O que era pra ser um dos dias mais felizes da vida de Vandernilson Abreu virou um pesadelo que já dura quase duas semanas. Morador do rio Moa, em Mâncio Lima, ele é pai da pequena Caila, que nasceu no último dia 23 de julho com uma má formação grave: sem o ânus. O mais revoltante: ninguém no hospital percebeu.
Tudo começou quando a mãe da bebê, Natalina Souza Silva, deu entrada no Hospital Abel Pinheiro, em Mâncio Lima, em trabalho de parto. De lá, foi transferida para a maternidade de Cruzeiro do Sul, onde a bebê nasceu às 20h30, de parto normal.

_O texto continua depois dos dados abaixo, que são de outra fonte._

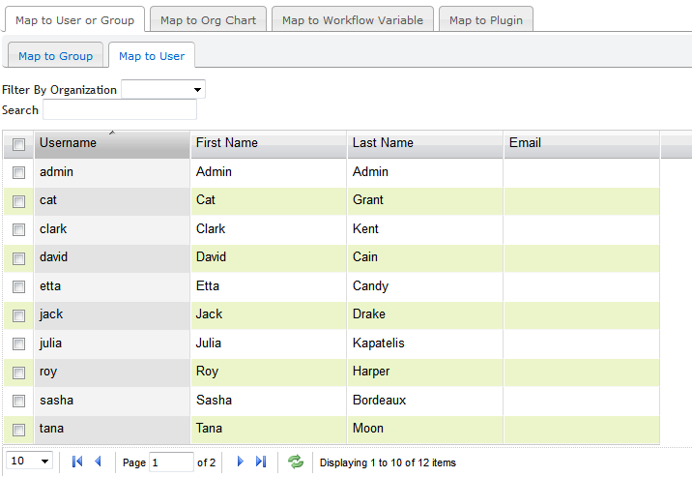Jump to the last page

pyautogui.click(x=261, y=462)
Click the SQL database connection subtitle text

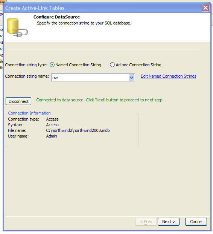84,23
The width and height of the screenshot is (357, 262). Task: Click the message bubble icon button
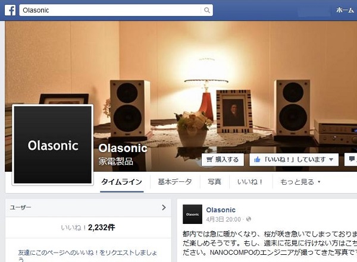tap(352, 159)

Após o nascimento, Caila foi levada para o setor onde fazem a pesagem e os primeiros exames. Mesmo com toda a equipe médica presente, ninguém notou que a recém-nascida não tinha por onde evacuar. Deram alta para mãe e filha no dia seguinte.
Quem descobriu tudo foi a avó materna, em casa, ao trocar a primeira fralda. “Ela percebeu que a bebê não tinha o buraquinho. Foi um desespero. Voltamos correndo pro hospital. A criança tava fazendo cocô pela vagina”, contou Vandernilson, indignado.

Desde então, a bebê está em estado delicado e precisa urgente de uma cirurgia. O problema é que o sistema de saúde também falhou nisso: Caila segue até hoje esperando por um leito no Hospital da Criança, em Rio Branco. A família afirma que, se o erro não tivesse acontecido lá atrás, a menina já estaria operada e fora de perigo.
“A gente já perdeu dia de serviço, não dorme, vive angustiado. E o pior: correndo risco de perder a nossa filha por erro dos outros. Não é possível que ninguém veja um problema desses na hora do parto. Isso é falta de preparo”, desabafa o pai.

E não é só o caso da Caila que levanta a poeira. Em menos de três meses, a maternidade de Cruzeiro do Sul já é criticada por inúmeros casos de negligência. A pequena Aurora foi queimada com água quente dentro da unidade. Maria Heloísa morreu dias depois de nascer com lesões graves na cabeça, e a família também aponta erro médico. Em maio, Ana Cleide Cruz, grávida e moradora de Mâncio Lima, morreu sentada numa cadeira da recepção esperando atendimento. Ela deixou cinco filhos.
A população, indignada, já apelidou o local de “açougue”. São vidas sendo tratadas como se fossem descartáveis. Gente simples que entra ali confiando no mínimo: que vai ser atendida com respeito, com responsabilidade. E o que recebe? Portas fechadas, omissão e dor.
Enquanto isso, uma recém-nascida luta pra sobreviver a uma falha que nunca deveria ter acontecido.